RHO addresses a fundamental challenge in AI agent development: the scarcity of labeled data for continuous improvement in real-world deployments. Traditional optimization methods depend on ground-truth validation sets, creating a bottleneck when deploying agents in production environments where acquiring labeled data is expensive or infeasible. This research presents an autonomous feedback loop where agents leverage their own past performance to identify areas for improvement without external supervision.
The approach combines several self-directed mechanisms: identifying diverse, challenging tasks from historical trajectories, executing parallel rollouts, and employing self-validation to evaluate alternative harness configurations. The agent then selects improvements based on pairwise self-preference comparisons, creating a bootstrapping mechanism that strengthens performance iteratively. This methodology aligns with broader trends in autonomous AI systems that reduce dependency on human annotation and external grading infrastructure.
The empirical results carry significant implications for practical AI deployment. Achieving a 19-point improvement on SWE-Bench Pro without external validation demonstrates that self-preference mechanisms can effectively drive capability advancement.
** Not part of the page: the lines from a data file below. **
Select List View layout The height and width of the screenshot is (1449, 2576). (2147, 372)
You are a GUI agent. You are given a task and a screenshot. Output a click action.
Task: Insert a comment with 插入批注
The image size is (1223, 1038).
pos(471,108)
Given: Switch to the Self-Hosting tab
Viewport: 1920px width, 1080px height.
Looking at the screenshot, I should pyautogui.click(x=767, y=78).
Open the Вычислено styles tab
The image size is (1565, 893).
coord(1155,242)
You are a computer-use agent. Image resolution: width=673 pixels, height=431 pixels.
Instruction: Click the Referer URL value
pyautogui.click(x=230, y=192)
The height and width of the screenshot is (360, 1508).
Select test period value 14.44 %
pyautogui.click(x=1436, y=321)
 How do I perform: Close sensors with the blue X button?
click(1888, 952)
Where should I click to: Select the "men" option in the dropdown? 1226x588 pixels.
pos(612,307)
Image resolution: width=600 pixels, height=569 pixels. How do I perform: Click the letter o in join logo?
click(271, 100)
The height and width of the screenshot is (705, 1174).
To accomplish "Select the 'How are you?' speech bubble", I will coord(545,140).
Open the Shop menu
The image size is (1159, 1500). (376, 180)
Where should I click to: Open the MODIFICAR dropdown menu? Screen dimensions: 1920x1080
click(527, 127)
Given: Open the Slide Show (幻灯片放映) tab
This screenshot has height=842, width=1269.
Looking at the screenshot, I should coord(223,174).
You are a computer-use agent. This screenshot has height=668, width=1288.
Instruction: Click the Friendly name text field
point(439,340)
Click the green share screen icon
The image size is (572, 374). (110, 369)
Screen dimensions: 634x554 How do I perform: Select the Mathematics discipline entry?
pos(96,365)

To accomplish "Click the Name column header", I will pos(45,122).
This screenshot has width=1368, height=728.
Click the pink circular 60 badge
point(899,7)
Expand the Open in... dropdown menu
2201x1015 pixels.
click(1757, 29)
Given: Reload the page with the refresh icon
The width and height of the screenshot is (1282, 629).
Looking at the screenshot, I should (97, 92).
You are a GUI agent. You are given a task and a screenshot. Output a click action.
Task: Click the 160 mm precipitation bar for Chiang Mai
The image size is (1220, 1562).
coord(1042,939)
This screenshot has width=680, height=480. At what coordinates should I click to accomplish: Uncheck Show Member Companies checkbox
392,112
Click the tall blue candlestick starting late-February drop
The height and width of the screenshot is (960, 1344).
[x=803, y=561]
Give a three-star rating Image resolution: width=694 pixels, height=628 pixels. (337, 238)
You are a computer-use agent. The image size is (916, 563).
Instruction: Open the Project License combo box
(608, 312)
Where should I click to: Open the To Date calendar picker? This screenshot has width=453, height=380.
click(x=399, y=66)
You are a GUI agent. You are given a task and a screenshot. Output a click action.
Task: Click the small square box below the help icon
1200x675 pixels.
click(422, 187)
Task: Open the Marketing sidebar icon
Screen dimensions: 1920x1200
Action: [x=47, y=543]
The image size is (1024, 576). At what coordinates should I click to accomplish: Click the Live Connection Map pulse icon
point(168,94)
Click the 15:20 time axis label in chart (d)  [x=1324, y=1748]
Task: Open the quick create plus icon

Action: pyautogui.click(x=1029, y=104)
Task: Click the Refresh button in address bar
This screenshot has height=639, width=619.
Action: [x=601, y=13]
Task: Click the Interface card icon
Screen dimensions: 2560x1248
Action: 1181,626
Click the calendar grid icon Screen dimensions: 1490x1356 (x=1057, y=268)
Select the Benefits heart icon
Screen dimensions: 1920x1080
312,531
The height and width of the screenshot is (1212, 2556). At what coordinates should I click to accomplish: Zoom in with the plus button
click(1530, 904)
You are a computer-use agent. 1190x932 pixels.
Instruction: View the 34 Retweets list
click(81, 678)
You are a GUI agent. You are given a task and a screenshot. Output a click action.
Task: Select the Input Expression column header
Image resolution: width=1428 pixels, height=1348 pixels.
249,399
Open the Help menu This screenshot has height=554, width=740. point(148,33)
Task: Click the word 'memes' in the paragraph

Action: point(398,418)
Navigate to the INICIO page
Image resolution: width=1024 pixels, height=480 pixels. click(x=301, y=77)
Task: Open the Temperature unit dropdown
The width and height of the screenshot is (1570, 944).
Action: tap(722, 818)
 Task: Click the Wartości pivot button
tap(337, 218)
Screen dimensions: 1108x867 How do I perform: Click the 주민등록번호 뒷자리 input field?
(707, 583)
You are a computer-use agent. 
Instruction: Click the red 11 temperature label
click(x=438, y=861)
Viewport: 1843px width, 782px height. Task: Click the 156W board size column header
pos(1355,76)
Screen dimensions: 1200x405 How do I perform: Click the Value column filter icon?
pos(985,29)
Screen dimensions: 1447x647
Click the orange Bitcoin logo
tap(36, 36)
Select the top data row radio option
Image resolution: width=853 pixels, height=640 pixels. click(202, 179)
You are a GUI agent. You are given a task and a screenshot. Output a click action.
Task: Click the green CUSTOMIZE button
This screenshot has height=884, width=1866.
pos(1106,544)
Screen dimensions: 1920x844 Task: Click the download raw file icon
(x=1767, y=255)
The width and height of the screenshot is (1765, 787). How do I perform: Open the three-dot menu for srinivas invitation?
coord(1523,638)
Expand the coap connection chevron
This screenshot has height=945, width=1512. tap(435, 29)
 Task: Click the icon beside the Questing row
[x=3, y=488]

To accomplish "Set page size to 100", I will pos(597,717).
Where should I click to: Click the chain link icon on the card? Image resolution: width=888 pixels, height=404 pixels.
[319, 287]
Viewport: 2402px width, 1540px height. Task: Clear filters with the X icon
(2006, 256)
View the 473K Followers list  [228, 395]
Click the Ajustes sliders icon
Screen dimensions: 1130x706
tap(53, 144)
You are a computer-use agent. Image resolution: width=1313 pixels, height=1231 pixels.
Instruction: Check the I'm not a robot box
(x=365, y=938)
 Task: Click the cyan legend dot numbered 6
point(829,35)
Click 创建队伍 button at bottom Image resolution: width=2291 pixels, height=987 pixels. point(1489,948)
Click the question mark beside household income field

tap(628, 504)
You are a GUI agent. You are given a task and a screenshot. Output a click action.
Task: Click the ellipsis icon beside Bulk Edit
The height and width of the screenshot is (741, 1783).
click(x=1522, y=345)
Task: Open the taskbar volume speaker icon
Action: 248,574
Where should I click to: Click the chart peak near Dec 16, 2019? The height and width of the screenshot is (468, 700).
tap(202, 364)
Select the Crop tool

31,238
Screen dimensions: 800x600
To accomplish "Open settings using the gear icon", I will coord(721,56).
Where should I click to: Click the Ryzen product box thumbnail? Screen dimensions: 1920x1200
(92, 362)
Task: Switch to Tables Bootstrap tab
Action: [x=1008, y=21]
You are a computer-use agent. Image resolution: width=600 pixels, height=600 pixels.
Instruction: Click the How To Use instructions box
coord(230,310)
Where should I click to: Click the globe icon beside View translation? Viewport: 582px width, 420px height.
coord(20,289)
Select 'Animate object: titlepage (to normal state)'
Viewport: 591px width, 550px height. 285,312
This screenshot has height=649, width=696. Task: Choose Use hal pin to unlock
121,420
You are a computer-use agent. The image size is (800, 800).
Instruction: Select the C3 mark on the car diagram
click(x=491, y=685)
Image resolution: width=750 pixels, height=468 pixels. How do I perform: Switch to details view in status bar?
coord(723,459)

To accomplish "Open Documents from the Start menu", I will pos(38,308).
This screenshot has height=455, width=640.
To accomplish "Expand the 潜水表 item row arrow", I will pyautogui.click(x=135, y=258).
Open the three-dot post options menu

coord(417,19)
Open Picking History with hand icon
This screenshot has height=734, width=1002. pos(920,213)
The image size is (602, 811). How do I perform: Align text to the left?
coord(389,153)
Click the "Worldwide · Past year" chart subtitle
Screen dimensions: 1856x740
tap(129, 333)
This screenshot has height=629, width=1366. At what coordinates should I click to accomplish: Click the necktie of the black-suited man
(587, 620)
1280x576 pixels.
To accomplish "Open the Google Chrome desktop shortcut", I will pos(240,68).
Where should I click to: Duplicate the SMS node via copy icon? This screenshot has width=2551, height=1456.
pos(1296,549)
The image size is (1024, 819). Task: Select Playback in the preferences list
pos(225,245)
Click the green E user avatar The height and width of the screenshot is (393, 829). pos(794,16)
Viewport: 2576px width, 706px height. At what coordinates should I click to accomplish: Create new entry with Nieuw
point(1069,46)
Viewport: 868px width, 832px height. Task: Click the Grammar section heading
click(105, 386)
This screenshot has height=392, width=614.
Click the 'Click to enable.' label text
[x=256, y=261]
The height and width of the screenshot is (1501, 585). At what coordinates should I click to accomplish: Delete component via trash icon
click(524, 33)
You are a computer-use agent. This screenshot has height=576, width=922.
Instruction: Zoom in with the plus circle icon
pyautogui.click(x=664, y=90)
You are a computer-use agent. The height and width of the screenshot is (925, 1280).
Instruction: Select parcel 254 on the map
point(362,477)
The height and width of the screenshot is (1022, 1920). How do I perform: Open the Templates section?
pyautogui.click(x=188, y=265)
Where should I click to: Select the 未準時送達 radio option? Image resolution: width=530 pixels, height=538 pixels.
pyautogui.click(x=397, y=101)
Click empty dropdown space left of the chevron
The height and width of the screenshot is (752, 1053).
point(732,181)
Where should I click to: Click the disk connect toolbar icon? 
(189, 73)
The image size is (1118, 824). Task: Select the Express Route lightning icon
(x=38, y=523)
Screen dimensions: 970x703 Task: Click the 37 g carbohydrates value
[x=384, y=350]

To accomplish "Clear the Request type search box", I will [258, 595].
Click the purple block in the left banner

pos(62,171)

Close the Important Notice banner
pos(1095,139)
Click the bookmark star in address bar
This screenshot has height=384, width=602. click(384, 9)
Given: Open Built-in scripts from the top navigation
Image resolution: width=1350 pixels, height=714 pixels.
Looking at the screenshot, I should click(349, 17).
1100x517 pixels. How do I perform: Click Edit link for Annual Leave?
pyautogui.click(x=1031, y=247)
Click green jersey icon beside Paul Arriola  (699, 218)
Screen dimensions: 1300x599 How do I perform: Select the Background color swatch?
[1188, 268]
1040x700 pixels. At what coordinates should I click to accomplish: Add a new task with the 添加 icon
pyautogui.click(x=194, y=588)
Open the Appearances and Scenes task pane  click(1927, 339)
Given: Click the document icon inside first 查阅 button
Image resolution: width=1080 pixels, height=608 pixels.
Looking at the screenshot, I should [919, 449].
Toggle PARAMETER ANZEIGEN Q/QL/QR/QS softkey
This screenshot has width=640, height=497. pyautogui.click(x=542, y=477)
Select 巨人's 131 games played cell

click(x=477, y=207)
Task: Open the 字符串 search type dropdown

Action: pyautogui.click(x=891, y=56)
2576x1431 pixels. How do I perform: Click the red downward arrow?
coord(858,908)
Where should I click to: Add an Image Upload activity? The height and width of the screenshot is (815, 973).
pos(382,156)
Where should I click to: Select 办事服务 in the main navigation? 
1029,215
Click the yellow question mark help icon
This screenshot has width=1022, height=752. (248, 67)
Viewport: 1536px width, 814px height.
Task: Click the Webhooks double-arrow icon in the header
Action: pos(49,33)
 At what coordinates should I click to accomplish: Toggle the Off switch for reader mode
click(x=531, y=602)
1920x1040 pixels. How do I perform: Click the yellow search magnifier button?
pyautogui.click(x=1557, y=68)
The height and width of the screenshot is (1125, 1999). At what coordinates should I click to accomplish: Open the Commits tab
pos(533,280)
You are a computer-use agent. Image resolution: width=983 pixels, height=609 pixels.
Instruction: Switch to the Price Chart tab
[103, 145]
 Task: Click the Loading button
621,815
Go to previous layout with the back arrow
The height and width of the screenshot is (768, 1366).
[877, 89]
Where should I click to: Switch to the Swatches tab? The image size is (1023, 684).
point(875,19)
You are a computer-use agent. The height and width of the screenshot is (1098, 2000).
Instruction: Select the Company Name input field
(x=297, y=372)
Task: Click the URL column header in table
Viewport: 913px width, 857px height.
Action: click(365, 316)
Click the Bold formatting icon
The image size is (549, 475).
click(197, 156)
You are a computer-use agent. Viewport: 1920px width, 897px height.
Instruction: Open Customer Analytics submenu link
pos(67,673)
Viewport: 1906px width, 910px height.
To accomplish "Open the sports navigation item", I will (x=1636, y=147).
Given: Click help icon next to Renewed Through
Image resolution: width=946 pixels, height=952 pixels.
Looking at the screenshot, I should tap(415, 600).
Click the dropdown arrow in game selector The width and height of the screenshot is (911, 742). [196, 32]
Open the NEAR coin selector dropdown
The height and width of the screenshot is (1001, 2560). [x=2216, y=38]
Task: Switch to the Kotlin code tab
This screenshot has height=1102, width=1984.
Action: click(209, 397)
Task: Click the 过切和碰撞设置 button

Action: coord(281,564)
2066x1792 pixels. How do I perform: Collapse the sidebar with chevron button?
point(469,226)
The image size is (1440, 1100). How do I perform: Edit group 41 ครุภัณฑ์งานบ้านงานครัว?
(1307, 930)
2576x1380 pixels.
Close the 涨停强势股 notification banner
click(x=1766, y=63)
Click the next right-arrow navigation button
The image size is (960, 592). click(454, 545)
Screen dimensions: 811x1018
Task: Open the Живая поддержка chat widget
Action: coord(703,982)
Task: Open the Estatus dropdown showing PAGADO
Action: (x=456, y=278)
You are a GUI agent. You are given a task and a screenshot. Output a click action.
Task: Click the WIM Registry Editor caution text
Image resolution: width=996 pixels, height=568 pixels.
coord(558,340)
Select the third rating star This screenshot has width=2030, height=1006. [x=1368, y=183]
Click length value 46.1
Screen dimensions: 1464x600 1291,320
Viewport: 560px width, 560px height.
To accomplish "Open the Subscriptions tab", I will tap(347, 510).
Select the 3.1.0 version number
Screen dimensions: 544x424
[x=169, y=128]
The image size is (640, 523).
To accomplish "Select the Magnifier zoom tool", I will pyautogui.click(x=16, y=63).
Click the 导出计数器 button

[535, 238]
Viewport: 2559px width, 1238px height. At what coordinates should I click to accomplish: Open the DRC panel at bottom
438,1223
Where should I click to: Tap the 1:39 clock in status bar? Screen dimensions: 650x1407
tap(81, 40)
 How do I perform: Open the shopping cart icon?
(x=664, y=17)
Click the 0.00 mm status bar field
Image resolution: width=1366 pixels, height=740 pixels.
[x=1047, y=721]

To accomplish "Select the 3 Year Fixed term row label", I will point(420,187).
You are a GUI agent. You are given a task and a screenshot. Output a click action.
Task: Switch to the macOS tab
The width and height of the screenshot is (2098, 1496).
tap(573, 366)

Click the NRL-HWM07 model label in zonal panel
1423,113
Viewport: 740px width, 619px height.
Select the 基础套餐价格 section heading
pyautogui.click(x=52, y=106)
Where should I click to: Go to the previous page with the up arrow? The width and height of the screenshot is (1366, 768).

The sustained accuracy improvements during extended sessions indicate that optimized harnesses produce behavioral changes that persist beyond initial fine-tuning, suggesting genuine skill acquisition rather than narrow overfitting.
This work positions autonomous self-improvement as a viable path toward more capable AI agents in production. Future developments should explore whether RHO scales to more complex domains and whether multiple optimization cycles compound improvements. The methodology's success in software engineering contexts raises questions about applicability to other specialized domains requiring deep domain knowledge.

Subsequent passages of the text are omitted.